Requirements
Can you copy the records from the line with "You are a computer-use agent." to the line with "Image resolution: width=810", including both of those lines, word for word and without the pictures?

Material for the task
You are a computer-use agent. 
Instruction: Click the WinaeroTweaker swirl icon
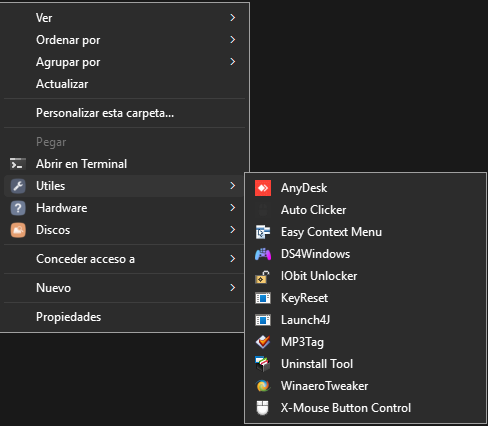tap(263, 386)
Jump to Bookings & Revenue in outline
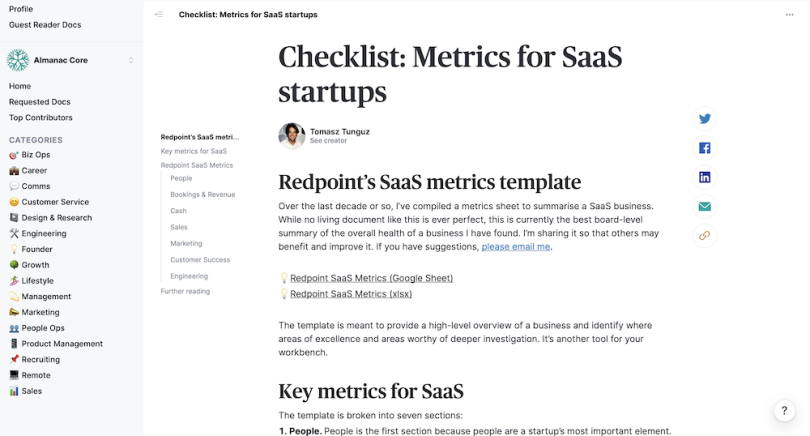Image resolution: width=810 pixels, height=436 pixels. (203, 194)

--

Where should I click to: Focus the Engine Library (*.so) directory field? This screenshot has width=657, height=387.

Reply to the task
You are a computer-use agent. 
Instruction: Click the WinaeroTweaker swirl icon
tap(263, 386)
Jump to Bookings & Revenue in outline
Image resolution: width=810 pixels, height=436 pixels. (203, 194)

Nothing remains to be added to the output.